Setting up pre-requisites for RAS monitoring

We need to enable the Baseboard Management Controller (BMC) and configure the IPMI libraries for some of the functionality under RAS monitoring. Especially to enable the "ipmi" plugin. Following are the instructions for setting up BMC in BIOS for compute nodes and service nodes (aggregator):

Enable BMC in BIOS, how to do this is specific to your BIOS. Refer to your server manual for guidance.

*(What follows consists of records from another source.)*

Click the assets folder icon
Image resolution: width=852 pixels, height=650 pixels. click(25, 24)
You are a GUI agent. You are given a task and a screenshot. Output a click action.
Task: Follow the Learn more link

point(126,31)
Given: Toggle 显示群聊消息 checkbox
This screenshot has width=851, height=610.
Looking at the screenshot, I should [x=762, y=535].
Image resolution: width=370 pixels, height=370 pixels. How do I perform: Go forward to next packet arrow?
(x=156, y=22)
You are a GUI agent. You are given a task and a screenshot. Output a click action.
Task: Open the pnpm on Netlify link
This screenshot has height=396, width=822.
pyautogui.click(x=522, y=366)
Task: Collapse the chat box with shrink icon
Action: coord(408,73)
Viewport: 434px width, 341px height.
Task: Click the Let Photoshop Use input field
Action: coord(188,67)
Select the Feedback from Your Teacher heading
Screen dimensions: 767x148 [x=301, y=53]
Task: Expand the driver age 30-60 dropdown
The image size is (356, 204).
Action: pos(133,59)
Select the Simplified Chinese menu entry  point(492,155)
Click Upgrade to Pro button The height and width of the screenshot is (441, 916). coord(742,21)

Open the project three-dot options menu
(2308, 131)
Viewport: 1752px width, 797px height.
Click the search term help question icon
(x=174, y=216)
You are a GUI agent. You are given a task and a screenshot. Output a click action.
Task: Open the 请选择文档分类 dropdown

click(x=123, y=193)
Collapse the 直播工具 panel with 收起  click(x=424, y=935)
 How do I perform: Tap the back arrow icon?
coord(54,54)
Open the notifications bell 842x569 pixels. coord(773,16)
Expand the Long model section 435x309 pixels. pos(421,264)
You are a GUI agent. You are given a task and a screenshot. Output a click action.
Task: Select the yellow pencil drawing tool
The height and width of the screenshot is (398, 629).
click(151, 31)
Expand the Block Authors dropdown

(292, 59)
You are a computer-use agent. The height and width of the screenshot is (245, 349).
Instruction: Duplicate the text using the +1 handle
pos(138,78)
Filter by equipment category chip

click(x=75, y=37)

These instructions work on our specific development machine:

In BIOS settings, go to Server Management tab:

  1. Enable Plug & Play BMC Detection.
  2. Select BMC Lan Configuration
    • Select IP source as dynamic
    • Scroll down, select user Id, and select root
    • Enable User Status.
    • Select Password, and enter a password

Once BMC is enabled, you can optionally configure it within Linux using ipmitool:

for module in ipmi_devintf ipmi_si ipmi_msghandler; do
    /sbin/modprobe $module
done

$ ipmitool lan set 1 ipsrc static
$ ipmitool lan set 1 ipaddr <IP>
$ ipmitool lan set 1 netmask <NETMASK>
$ ipmitool lan set 1 defgw ipaddr <GATEWAY>

Check settings with:

$ ipmitool lan print 1

Setup user:

$ ipmitool user set name 2 <user>
$ ipmitool user set password 2 <password>
$ ipmitool channel setaccess 1 2 link=on ipmi=on callin=on privilege=4
$ ipmitool user enable 2

If users need to use the "coretemp" plug-in they need the following kernel module on all nodes:

% modprobe coretemp

If users need to use the "componentpower" plug-in they need the following for setting up MSR on compute nodes and aggregator nodes:

$ ls -la /dev/cpu/<cpu #>/msr

If the "msr" file is not present, please load MSR module by running:

% modprobe msr

If users need to use the "dmidata" plug-in they need the following for accessing DMI information:

$ ls -la /sys/firmware/dmi

If the "dmi" file is not present, please load the dmi-sysfs module by running:

% modprobe dmi_sysfs

If users need to use the "errcounts" plug-in they need the following for accessing ECC error counts information:

$ ls -la /sys/devices/system/edac/mc*

If one or more "mcN" directories are not present, please load the edac modules by running:

% modprobe edac-core
% modprobe sb_edac